What gives rise to optimism is the absence or ineffectiveness of ideals and dreams, whereas the main source of pessimism is the passion and attachment to these ideals and dreams, and the frustration they bring when faced with an ordinary world.

― Atrona Grizel

Wherever I go, I always feel as though I am an infiltrated agent on the enemy’s side.

― Atrona Grizel

While right in the middle of the moment, my eyes suddenly drift away, for my mind detaches from the setting. As a result, everything around feels as if “too far away.” I see galaxies, drift around black holes, or watch Earth endlessly spin in the middle of the void.
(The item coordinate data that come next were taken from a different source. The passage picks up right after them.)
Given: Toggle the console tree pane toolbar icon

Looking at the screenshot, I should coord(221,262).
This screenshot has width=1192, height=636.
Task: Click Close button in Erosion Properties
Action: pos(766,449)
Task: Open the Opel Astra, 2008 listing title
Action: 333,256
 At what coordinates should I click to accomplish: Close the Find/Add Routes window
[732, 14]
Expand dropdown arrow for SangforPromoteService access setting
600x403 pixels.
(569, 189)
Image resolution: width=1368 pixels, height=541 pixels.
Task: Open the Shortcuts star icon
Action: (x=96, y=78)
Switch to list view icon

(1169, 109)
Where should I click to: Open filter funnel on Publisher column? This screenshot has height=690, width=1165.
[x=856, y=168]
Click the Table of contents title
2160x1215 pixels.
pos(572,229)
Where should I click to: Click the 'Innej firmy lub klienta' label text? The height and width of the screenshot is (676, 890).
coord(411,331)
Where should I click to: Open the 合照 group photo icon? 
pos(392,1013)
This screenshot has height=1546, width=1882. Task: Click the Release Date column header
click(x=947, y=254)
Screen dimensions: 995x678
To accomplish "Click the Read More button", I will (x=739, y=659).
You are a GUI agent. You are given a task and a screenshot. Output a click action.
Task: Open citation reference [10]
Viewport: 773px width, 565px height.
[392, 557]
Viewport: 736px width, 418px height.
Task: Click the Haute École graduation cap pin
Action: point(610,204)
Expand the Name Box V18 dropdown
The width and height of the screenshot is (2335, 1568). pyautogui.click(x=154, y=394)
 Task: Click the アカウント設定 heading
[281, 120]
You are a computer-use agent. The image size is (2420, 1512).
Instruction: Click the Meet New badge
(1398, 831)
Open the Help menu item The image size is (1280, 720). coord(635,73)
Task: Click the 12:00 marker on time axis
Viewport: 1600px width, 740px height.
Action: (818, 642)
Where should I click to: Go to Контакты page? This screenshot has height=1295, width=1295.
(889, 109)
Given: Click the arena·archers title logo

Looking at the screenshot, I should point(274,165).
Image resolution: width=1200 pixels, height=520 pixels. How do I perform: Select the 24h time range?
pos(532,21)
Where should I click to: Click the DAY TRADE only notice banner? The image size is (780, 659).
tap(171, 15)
Voices of people come from “somewhere,” and someone addresses my body, still present, asking: “Are you having fun?”

― Atrona Grizel

When I stepped into adulthood, the first thing I noticed was the intensity of normative values. What in adolescence had been an expectation suddenly turned into a ball and chain that a person drags along. People judged each other according to whether they owned a car, whether they bought a house, whether they obtained a diploma. They treated those who don’t drink or smoke as a child still, while they deemed “boring” and looked down upon those who are not interested in sex and lust. For they shaped their own values according to the values that society imposed on them. They had no values of their own. They were so hollow that there was no difference between them and externality itself. Whatever society was, they were the same. But isn’t that exactly the nature of society? I never carried the thought that it was made up of “individuals.” Society is created by homogeneous machines, and precisely for this reason, when one says “society,” what is meant is the reaction of the entire mass. Because the reaction they give is one and the same, which means that there are no individuals at all.